At Red Hat Summit, RHEL 8 Unveiled Under IBM's Cloud
The unveiling of RHEL 8 would normally steal the show at Red Hat Summit, but this year the deal with IBM may overshadow that announcement.
May 7, 2019
BOSTON -- The first big announcement from Red Hat Summit came this morning with the unveiling of the latest and greatest version of Red Hat Enterprise Linux, RHEL 8, which is ready to ship.
This would normally be the big announcement of the conference, but this year there's an elephant in the room that none of the 8,000-plus techies in attendance can avoid: the almost completed purchase of the world's largest open source company by IBM.

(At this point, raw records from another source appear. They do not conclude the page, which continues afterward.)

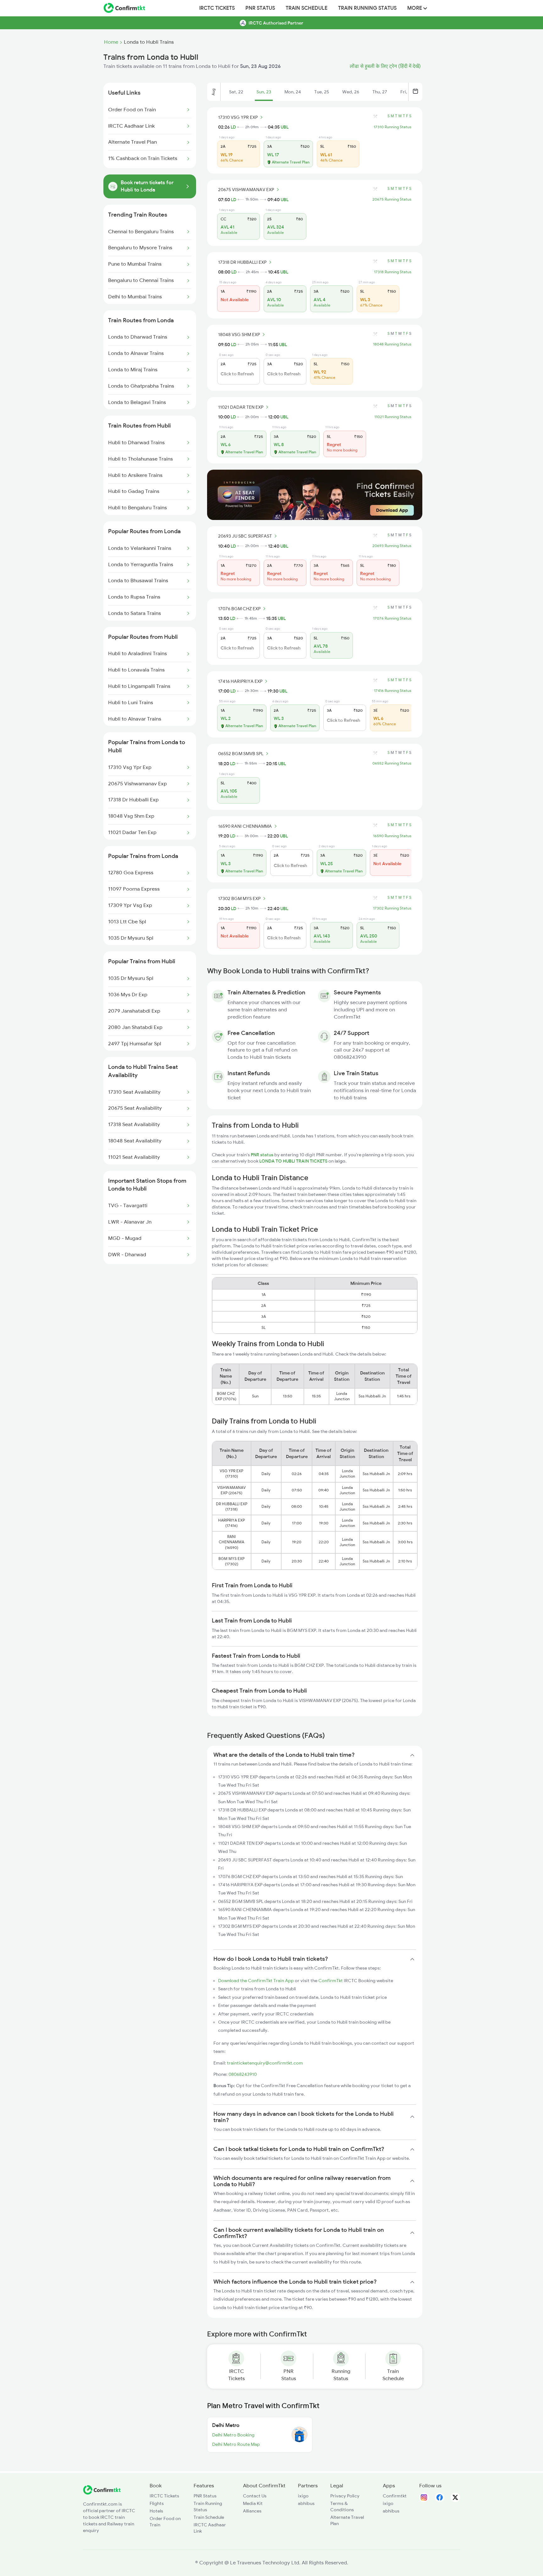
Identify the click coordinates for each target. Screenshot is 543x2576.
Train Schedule (306, 8)
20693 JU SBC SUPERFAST (245, 536)
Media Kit (253, 2503)
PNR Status (260, 8)
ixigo (303, 2495)
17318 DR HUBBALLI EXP (242, 262)
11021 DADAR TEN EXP (240, 407)
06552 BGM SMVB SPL (240, 753)
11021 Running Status (392, 417)
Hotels (156, 2510)
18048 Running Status (392, 344)
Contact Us (254, 2495)
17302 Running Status (392, 908)
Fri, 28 (406, 91)
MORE (415, 8)
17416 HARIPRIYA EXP (240, 681)
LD (233, 127)
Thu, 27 (379, 91)
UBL (284, 127)
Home (111, 42)
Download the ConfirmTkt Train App (256, 1980)
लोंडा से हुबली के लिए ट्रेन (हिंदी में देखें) (385, 66)
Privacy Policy (344, 2495)
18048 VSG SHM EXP (239, 334)
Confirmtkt (395, 2495)
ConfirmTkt (330, 1980)
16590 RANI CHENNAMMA (245, 826)
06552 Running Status (391, 763)
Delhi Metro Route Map (236, 2444)
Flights (157, 2503)
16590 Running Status (392, 836)
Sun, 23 (263, 91)
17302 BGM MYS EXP (239, 898)
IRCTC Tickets (217, 8)
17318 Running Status (392, 272)
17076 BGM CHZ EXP (239, 608)
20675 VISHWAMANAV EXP (246, 189)
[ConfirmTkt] (102, 2493)
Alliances (252, 2510)
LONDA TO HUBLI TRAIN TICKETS (293, 1161)
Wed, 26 (350, 91)
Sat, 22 (236, 91)
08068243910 (242, 2074)
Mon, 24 (292, 91)
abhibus (306, 2503)
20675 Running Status (391, 199)
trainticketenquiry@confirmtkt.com (265, 2062)
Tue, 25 (321, 91)
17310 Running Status (392, 127)
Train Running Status (367, 8)
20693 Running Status (391, 546)
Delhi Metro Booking (233, 2434)
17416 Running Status (392, 690)
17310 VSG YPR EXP (238, 117)
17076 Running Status (392, 618)
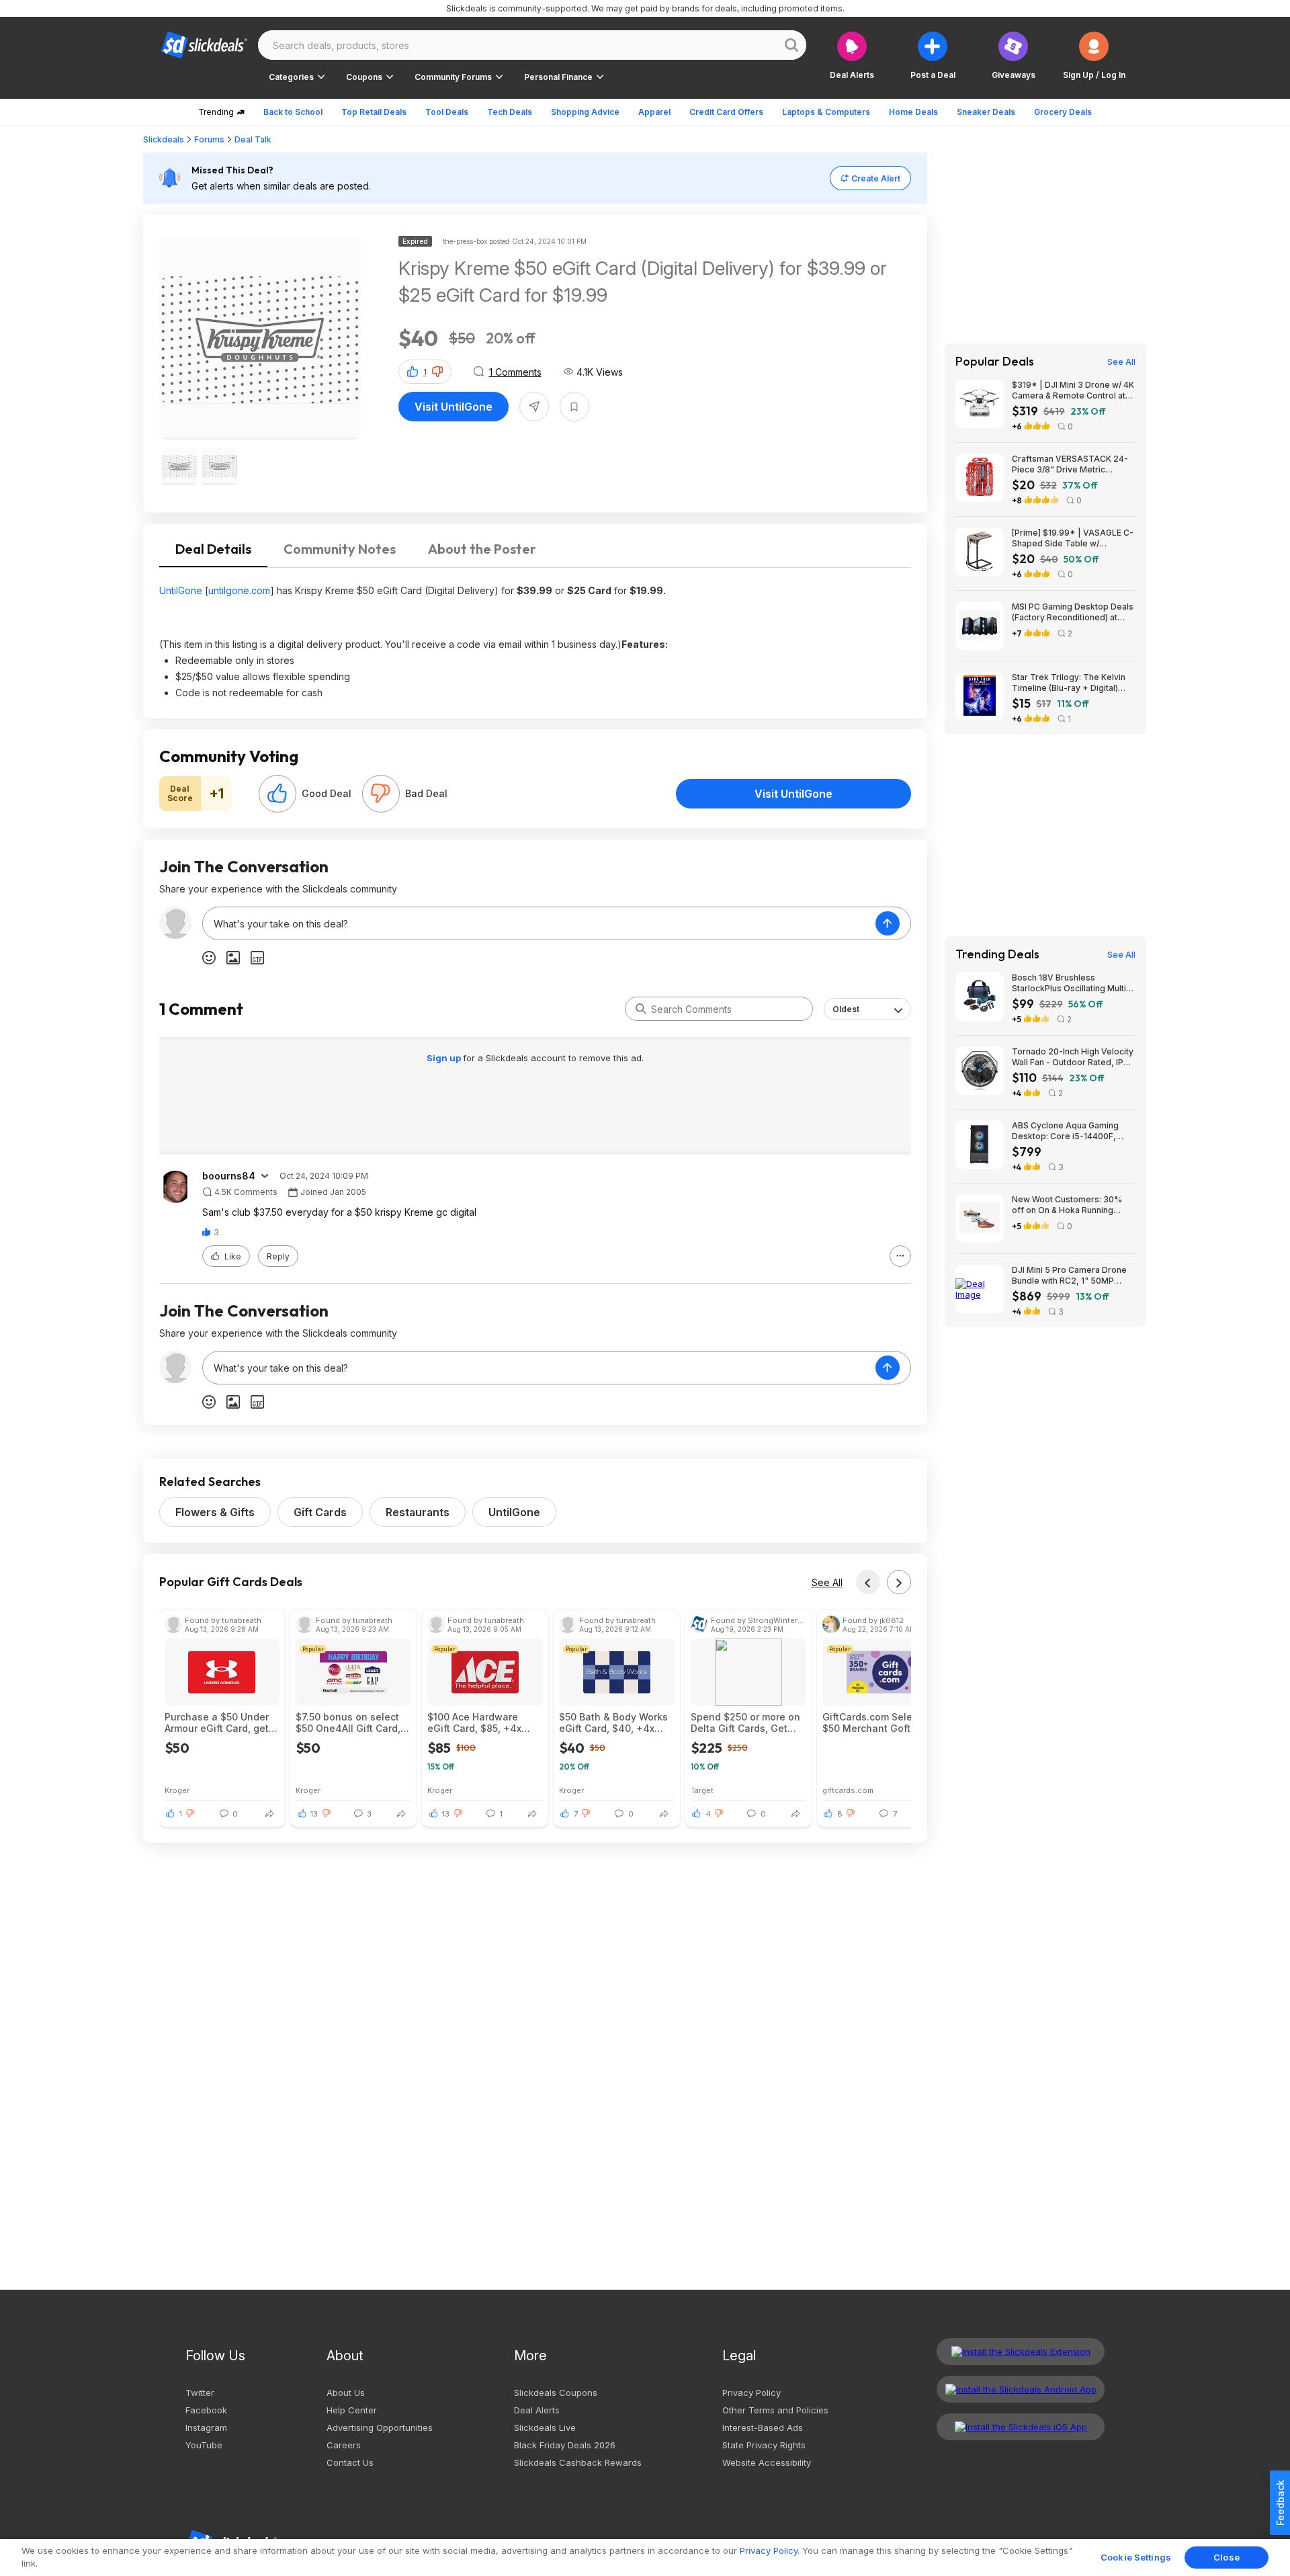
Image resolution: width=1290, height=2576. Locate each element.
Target (702, 1790)
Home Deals (913, 112)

Tonight's opening keynote will put Red Hat CEO Jim Whitehurst on stage with the person who will soon be his new boss, IBM CEO Ginni Rometty. Microsoft CEO Satya Nadella is making a quick sprint cross country to join the festivities, after having opened the show at Microsoft Build on Monday in Seattle.
While the Rometty-Whitehurst reunion will probably be the headline occasion at this year's event, the release of RHEL 8 will undoubtedly be the more important announcement, as the release represents both the future of Red Hat as well as the cement that will bond it's marriage to Big Blue.
RHEL is the flagship product in Red Hat's arsenal, and that remains true despite the fact that Red Hat likes to remind everyone that it's now a "cloud company."
"I think it's fair to say that Red Hat is a cloud company because of Red Hat Enterprise Linux," Gunnar Hellekson, Red Hat's senior director of product management told ITPro Today. "Red Hat Enterprise Linux is the foundation for all of the work that we do in cloud and in containers."
It's been five years since the last major RHEL release, and a lot of things have changed in IT since then. Five years ago the cloud was just getting its wings, containers were the next newest thing, and DevOps was a word that no one could define.
"Making sure that customers can quickly and efficiently manage RHEL has been a big focus for this release," Hellekson said. "In this latest release, we've included a tool called the Web Console, which is a graphical interface to kind of point and click your way through some basic systems management tasks, hopefully lowering the barrier of entry for people who are new to Linux."
DevOps teams deploying containers to clouds are also increasingly relying on automation for keeping their systems running. This is addressed in RHEL 8 by expanding System Roles, an Ansible-based feature that can be used to automate routine systems administration tasks.
Hellekson said that while System Roles were included in RHEL 7, they have now been expanded.
"When people are writing their own automation in their in their own data center they can use the System Roles to perform these routine tasks," he said, "and we keep that stable over major releases. In the past the problem has been when you move to a new version of the operating system you have to redo all your automation, because it's new interfaces, things are named differently, and other things. But with System Roles, we're creating stability across the major releases so you don't have to retool when you do a new update."
In many ways the expanded System Roles feed two birds with the same worm. Not only do they make it easier for DevOps to automate routine operations, they'll also remove future headaches on the upgrade path, as Red Hat is moving to a quicker and more consistent release schedule, perhaps as often as every three years.
They also make it easier for DevOps to spend time harnessing the cloud, and IBM's purchase of Red Hat was all about the cloud.